As a parent, I have had two boys come home on occasion with dragging rear-ends, lousy graders, and hatred of teachers and school. As I look to the classrooms where such phenomena are most pronounced, I discover fully "accountable" teachers, yet ones I do not consider to be responsible--they do not seem responsible for their own mental life, they do not seem responsible in their caring for children, they do not seem responsible in their attitude toward the survival of the human race.
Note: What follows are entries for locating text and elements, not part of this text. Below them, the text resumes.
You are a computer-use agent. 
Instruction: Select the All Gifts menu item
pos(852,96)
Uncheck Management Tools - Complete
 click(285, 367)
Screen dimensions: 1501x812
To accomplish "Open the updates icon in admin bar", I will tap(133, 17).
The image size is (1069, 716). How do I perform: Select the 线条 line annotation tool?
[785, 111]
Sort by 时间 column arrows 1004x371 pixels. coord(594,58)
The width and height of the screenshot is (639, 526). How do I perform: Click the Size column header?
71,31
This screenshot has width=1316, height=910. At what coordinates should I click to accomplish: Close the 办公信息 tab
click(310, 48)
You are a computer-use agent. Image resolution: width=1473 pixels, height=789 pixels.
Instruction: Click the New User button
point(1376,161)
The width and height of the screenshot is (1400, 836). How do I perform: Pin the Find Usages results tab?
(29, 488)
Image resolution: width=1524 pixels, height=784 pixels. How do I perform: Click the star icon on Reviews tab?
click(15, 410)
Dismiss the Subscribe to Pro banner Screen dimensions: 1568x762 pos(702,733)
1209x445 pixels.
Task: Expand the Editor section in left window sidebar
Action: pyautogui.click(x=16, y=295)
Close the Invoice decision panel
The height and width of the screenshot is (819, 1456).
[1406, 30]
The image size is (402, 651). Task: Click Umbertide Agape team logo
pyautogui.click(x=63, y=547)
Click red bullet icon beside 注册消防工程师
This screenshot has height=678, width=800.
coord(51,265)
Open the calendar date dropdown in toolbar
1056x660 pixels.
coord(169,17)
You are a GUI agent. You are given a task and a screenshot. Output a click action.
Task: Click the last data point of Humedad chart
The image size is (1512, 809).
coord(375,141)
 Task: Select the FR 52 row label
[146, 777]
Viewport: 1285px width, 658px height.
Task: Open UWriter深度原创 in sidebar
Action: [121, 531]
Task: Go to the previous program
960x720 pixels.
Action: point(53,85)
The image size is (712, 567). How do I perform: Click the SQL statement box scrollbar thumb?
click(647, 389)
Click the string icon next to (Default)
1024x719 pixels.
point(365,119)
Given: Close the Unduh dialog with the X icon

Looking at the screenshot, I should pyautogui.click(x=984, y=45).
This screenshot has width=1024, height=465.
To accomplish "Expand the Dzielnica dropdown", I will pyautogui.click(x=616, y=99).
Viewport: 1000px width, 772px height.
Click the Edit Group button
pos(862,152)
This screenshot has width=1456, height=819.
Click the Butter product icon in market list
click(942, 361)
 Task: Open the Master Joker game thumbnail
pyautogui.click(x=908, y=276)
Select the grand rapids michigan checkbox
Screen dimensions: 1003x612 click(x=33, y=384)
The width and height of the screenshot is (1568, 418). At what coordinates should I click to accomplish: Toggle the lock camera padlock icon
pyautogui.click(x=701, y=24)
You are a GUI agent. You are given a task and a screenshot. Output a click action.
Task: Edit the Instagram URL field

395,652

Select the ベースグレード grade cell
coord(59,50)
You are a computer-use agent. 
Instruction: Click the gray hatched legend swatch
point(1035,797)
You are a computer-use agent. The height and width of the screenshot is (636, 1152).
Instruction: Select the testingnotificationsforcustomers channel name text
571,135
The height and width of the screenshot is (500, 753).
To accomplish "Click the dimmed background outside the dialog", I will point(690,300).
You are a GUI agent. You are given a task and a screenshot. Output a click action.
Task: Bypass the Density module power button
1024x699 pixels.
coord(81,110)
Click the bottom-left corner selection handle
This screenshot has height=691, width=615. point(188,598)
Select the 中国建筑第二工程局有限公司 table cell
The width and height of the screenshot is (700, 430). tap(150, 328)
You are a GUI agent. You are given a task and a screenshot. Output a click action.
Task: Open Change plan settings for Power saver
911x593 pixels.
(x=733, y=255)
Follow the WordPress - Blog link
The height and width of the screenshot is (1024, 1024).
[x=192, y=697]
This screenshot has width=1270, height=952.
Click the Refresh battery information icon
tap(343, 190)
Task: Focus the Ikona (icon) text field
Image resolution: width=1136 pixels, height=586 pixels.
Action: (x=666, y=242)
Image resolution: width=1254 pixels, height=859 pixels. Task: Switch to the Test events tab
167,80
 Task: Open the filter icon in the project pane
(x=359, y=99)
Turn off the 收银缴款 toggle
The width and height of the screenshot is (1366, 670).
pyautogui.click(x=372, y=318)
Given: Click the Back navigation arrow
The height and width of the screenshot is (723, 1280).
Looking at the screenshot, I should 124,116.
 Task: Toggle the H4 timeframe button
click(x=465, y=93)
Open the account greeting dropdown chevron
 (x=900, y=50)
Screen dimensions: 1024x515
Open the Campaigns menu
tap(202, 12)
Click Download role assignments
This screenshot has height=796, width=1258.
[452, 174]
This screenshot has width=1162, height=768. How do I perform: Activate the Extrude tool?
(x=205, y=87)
Yet I have little doubt that such teachers have completely mastered any measure of "accountability" which a principal or the public might legitimately require.
I am pleased, on the other hand, to note in my experience on the elementary level, that most parents tend intuitively to concern themselves with attitudes, feelings, and perceptions of their children than with this or that allegedly objective parameter (I realize, of course, that on the elementary level the thought of grades has less emotional baggage than it tends to do in upper levels, though I think similar arguments apply there). Parents I've talked with in parent-teacher conferences and elsewhere, are, almost overwhelmingly, more interested in having a child bound to and from school with enthusiasm for learning, than in hearing about how their student or school compares to some national average, or against children of the same age in China or Japan. Naturally, there is that small handful of parents who express more concern about such measures than about the intellectual or emotional life of their child. In my opinion, these parents are the most irresponsible in regards to what their child is all about.
As educator, parent, and citizen, I believe the human condition will be that much better off when we are all responsible rather than accountable. Responsible to our own intellectual and spiritual life, responsible to the human race, responsible to our planet, and responsible to the budding consciousness we find within the walls of our classrooms, which in truth, is our own unquantifiable future.
(When writing the above article, I worked as third grade teacher at the Dean Goodsell Elementary School, Shelley, Idaho.)